Per i primi sei mesi dell’anno 2021 – ha proseguito – siamo stati costretti ad attuare la modalità in video-conferenza per riunire il Consiglio Comunale in condizione di piena sicurezza, vista la diffusione del contagio da Covid-19. Infatti, attualmente a causa dell’incremento del contagio siamo stati ancora una volta costretti a riprendere questa modalità da fine dicembre 2021 e si continuerà per ora in modalità telematica.

L’utilizzo del sistema di video-conferenza ha il limite di non possedere una regolamentazione, per questo motivo ho iniziato un lavoro con gli uffici che ha portato all’elaborazione di un testo. Il testo è stato posto all’attenzione dell’autorità garante della privacy, che ha dato un parere positivo in merito al contenuto elaborato che sarà affiancato al Regolamento attualmente in vigore.
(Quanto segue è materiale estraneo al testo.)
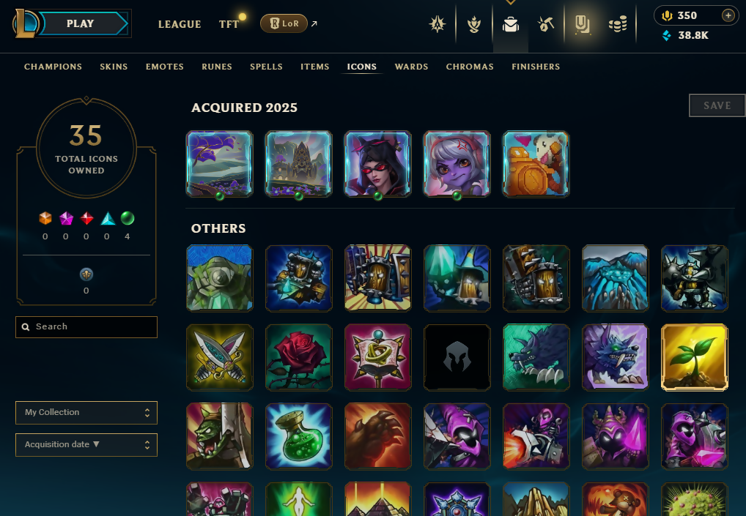The image size is (746, 516).
Task: Click the plus button to buy RP
Action: (728, 15)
Apportate le pochissime correzioni richieste, penso che invierò preventivamente il testo ai capigruppo per consentire successivamente la definizione di una Conferenza dei Capigruppo per trattare questo tema.

In seno all’Assemblea quest’anno non vi sono stati cambiamenti nella composizione dei gruppi consiliari e, quindi, non sono state necessarie riorganizzazioni nella composizione delle commissioni consiliari.

Dal Gennaio 2021 sono state convocate 13 sedute del Consiglio Comunale (di cui 7 in modalità telematica), adottati 55 atti deliberativi, affrontate 23 Interrogazioni, 9 Interpellanze, 19 Mozioni e un Ordine del Giorno, per un totale di 107 atti esaminati dall’Assemblea.

Da Presidente del Consiglio Comunale, vivendo la città e conoscendo bene il tessuto sociale – ha aggiunto – apprendo con dispiacere le difficoltà non solo del settore sanitario, ma soprattutto dei vari comparti economici limitati dalla pandemia e da uno Stato che continua a chiedere troppo ai suoi cittadini.

In questo scenario di crisi economica, dove non vedo segnali di ripresa, mi preoccupa l’incremento dei costi delle materie prime, che colpiscono le categorie più fragili e in difficoltà e gli imprenditori che vedranno aumentare i costi dell’energia.

Quando penso alle scuole, alcune delle quali ho avuto la possibilità di visitare durante il 2021 nei periodi di minor contagio, mi rendo conto del limite della Didattica a Distanza (DAD), ma comprendo anche i disagi del personale nell’organizzazione dell’attività didattica in presenza condizionata da contagi, quarantene o problemi associati alla pandemia.

La terza questione che mi colpisce nel 2021, dalla posizione privilegiata che occupo, è la distanza che si pone tra la politica e la realtà sociale. Noto che chi occupa seggi in Consiglio Comunale, interviene nel dibattito cittadino più per ottenere un titolo sul giornale che per programmare e progettare a lungo termine. C’è una generale miopia della classe politica cittadina che guarda all’oggi e mai al futuro di un territorio” ha concluso Garbini.